▶ **Provided data**
-=-=-=-=-

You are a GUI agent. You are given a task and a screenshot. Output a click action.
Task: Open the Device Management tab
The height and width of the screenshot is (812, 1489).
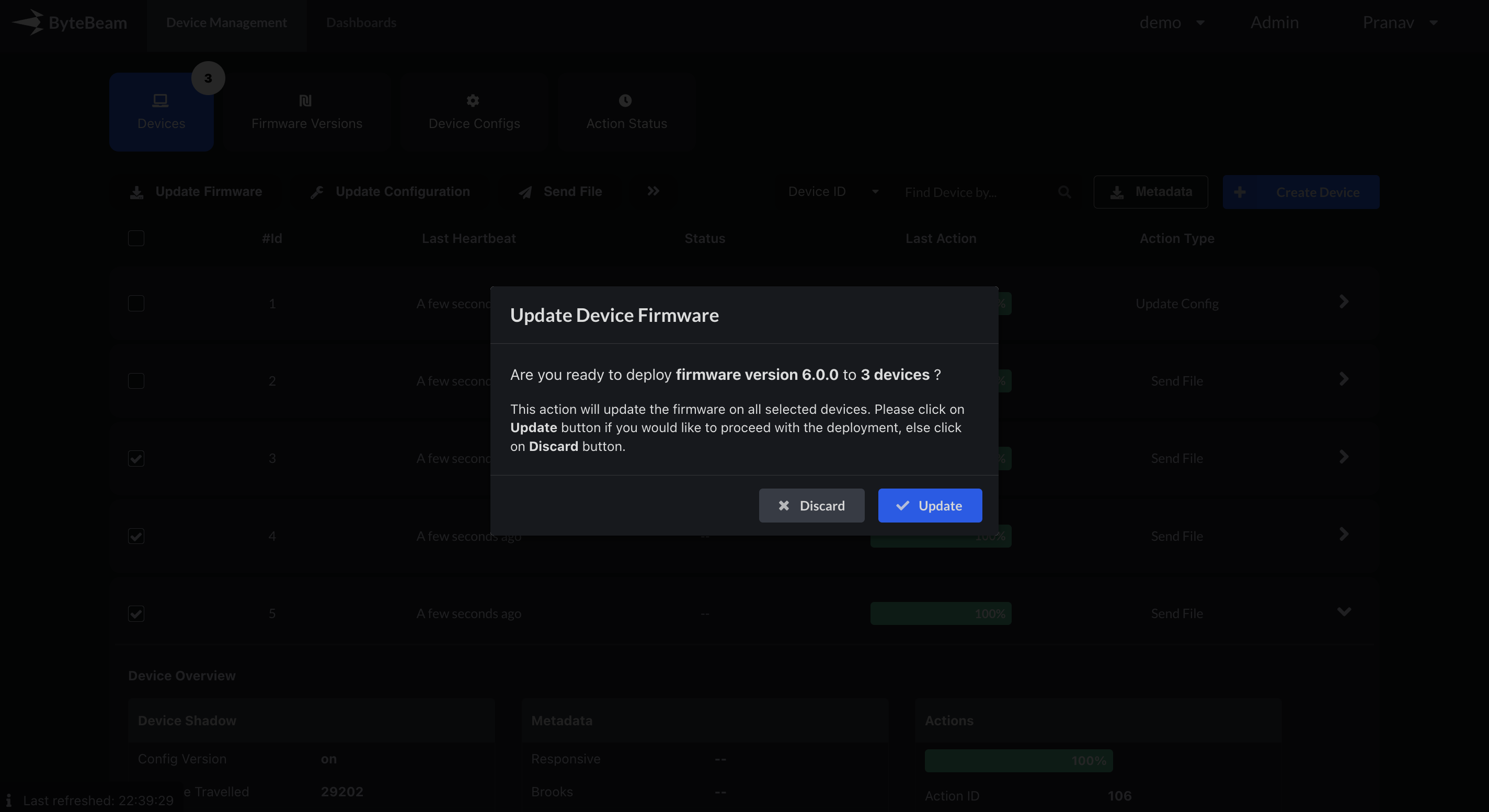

-=-=-=-=-

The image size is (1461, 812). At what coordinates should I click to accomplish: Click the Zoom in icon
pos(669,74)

-=-=-=-=-

▶ **Assignment**
Produce a word-for-word copy of everything above from the line holding "You are a GUI" down to the line holding "The height and", with both of those lines kept.

▶ **Answer to this task**
You are a GUI agent. You are given a task and a screenshot. Output a click action.
Task: Open the Device Management tab
The height and width of the screenshot is (812, 1489).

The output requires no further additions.